What is phonics?
Phonics is the link between the written shapes of letters on the page and the sounds that you hear. Children can learn to read and spell using different methods, but the teaching of phonics in Foundation Stage and Key Stage 1 has been shown to be a fast method that works for most children.
In some languages, each letter has one sound so learning to read and spell is quite easy. English is a much trickier language because different letters can make the same sound - c and k - also, the same letter can make different sounds - yes fly happy
There are actually 44 different sounds in the English language - called phonemes. When you write down the sound a phoneme makes, it's called a grapheme. There can be different ways to write the same sound in English - wait and weight, dear and deer, so children have to learn the different possibilities and combinations of letters.
How do we teach phonics?
Phonics is usually taught daily in the first two years of school, and it starts with careful listening. Children listen to themselves and adults saying the phonemes that make up words. Some of the phonemes are short, clipped sounds; others are extended or buzzing. This sounds complicated, but the children quickly learn how to blend sounds in speaking and then go on to recognise letters, and link them with the sounds. We practise reading words on cards, on classroom whiteboards, in special phonics reading books, and in other daily tasks in school.
Is phonics the only thing that children need to read?
No, there are many irregular or tricky words in English and these have to be memorised - for example said, Mrs, the. Also, phonics does not help children understand what they are reading, so we often send home a phonics book and another 'sharing' or reading book that will develop understanding of books and stories.

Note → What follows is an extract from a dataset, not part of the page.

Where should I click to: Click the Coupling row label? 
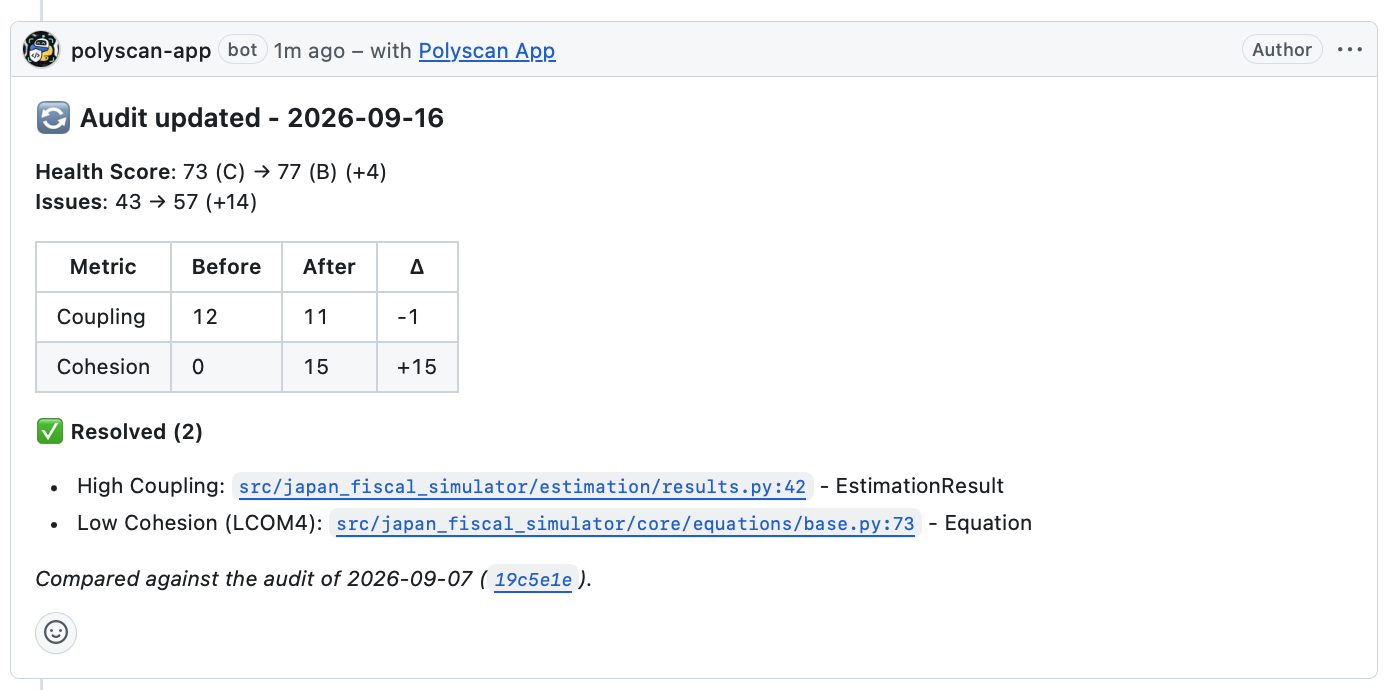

Do children have to do phonics?
The government introduced a phonics screening test at the end of year 1 to check that pupils have learned how to read real and nonsense words using phonics. The nonsense words in the test need to be decoded using phonics because children will not have seen them before - for example squip, taiber, spunting. Occasionally children do learn to read at a very early age by having a great memory for words. These pupils would still take part in phonics lessons as it helps with spelling patterns and enables them to tackle new or nonsense words.
What about dyslexic children or those with special educational needs?
All children are entitled to high-quality phonics instruction when they start school. Some pupils may not pass the phonics screening test at the end of year 1 and will have further instruction in year 2 before re-taking the test. In Key Stage 2, phonics is only used in some spelling lessons, or for those children who have not yet become fluent readers. Occasionally, there are pupils who cannot hear how the phonic sounds link to words and they may be taught to read or spell using an appropriate combination of methods. If you have concerns that your child is not making progress with reading the words on a page, please discuss it with the class teacher. Sometimes, we ask our Special Educational Needs and Disability Co-ordinator (SENDCo) to do further assessments on a pupil.